The firm highlighted the bank’s strong capital generation, profitability and projected 100% dividend payout, describing it as the strongest capital-return story among the banks under coverage. Roemer Capital maintained its buy rating on Eurobank, assigning a target price of €4.90 and forecasting potential upside of 28%. The report said the bank is well placed to benefit from loan growth, improving operating performance and merger-and-acquisition synergies.

National Bank of Greece and Piraeus Bank also retained buy ratings, with expected returns ranging from 25% to 36%. Optima Bank was upgraded to buy, while Alpha Bank remained at hold on valuation grounds.

Why Growth Still Sets The Region Apart

According to Roemer Capital, Greek and Cypriot banks continue to benefit from stronger economic fundamentals than many western European peers. The report pointed to faster economic growth, healthier balance sheets, low levels of non-performing exposures, capital ratios approaching 20% and strong customer deposit bases.

Analysts expect performing loans across the sector to grow at a compound annual rate of 6% to 8% through 2028, supported by private investment, digitalisation, green manufacturing, supply-chain expansion and a gradual recovery in household lending.

The report also said the conclusion of lending under the EU Recovery and Resilience Facility is unlikely to materially affect credit growth, as banks have already shifted back towards traditional commercial lending. Roemer Capital expects Euribor to remain between 2.2% and 2.5%, a level it believes should support both lending activity and net interest margins.

Geopolitics, Valuation And Market Structure Support The Case

The report said improving geopolitical conditions have strengthened the investment outlook, noting that Brent crude prices have largely returned to pre-war levels while Greek government bond yields have stabilised at around 3.5%. Although geopolitical risks remain, Roemer Capital believes the likelihood of a major inflationary shock or significant pressure on bank profitability has eased.
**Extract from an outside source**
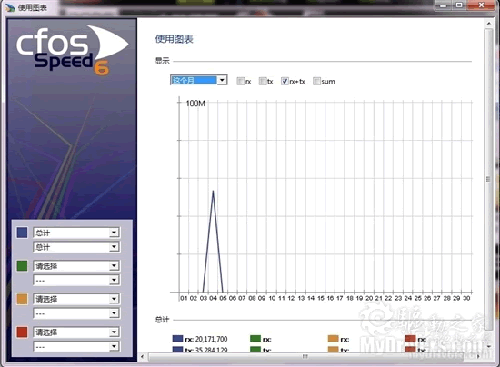The image size is (500, 367).
Task: Select the blue series color swatch
Action: pyautogui.click(x=22, y=232)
Another important catalyst identified by the firm is Greece’s expected promotion to developed-market status by FTSE Russell, STOXX and MSCI over the coming months.

According to the report, the reclassification should improve liquidity and attract a broader base of international investors. Roemer Capital also said Euronext’s acquisition of the Athens Exchange is expected to strengthen market infrastructure and increase international visibility, particularly for Bank of Cyprus and Optima Bank.
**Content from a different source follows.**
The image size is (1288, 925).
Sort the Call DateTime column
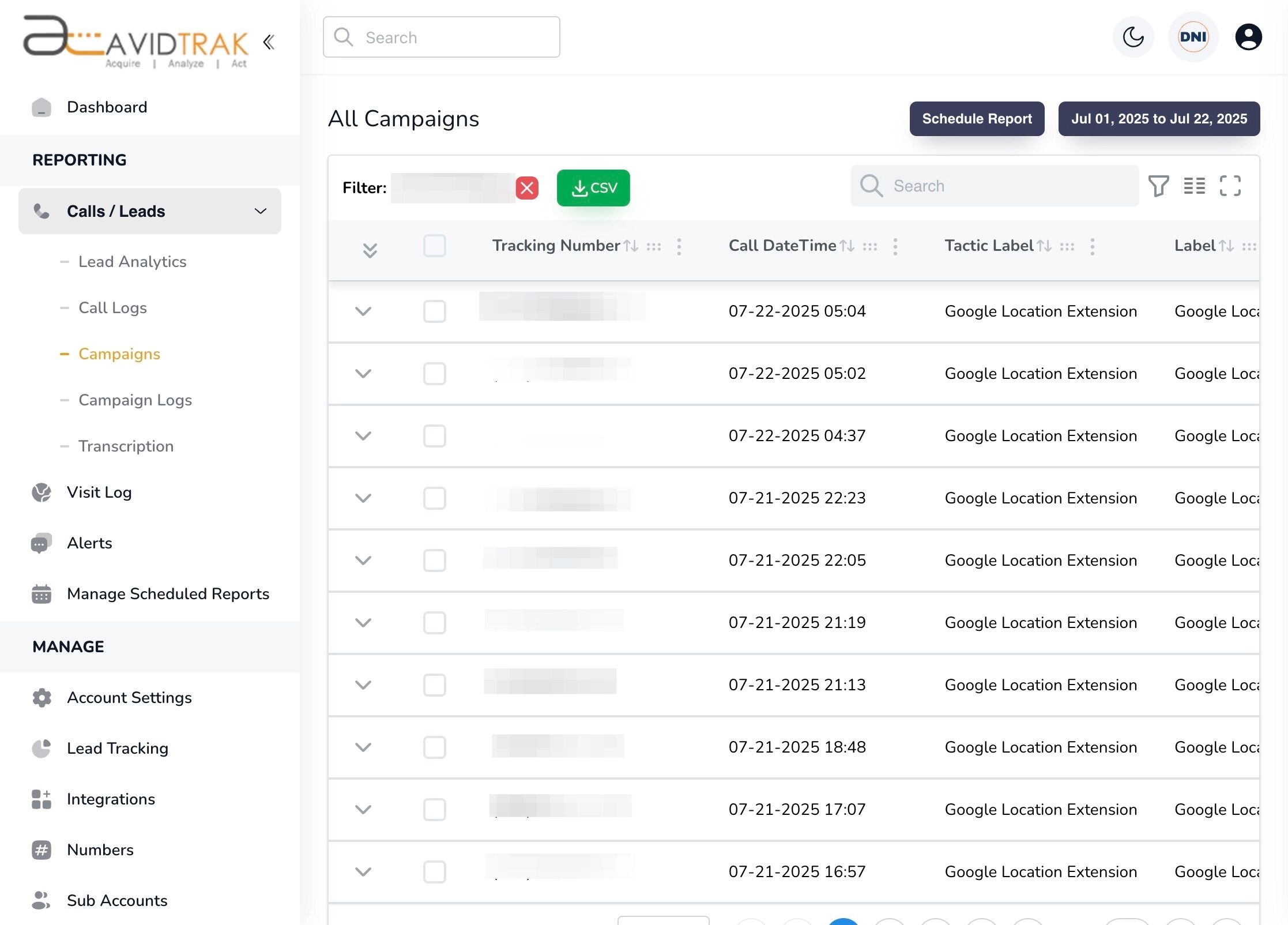848,245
The firm noted that Bank of Cyprus has already benefited from its Athens listing, with average daily trading value increasing from less than €400,000 before its September 2024 move to nearly €6 million afterwards.

Economic Momentum Remains A Core Tailwind

Roemer Capital said both Greece and Cyprus have moved beyond post-crisis recovery and are now supported by private-sector-led growth. For Cyprus, the report highlighted recent tax reform and efforts to simplify the legal and regulatory framework, while also noting that limited foreign banking competition continues to support domestic lenders.

Overall, Roemer Capital expects Greek and Cypriot banks to remain well-positioned for profitable loan growth over the coming years.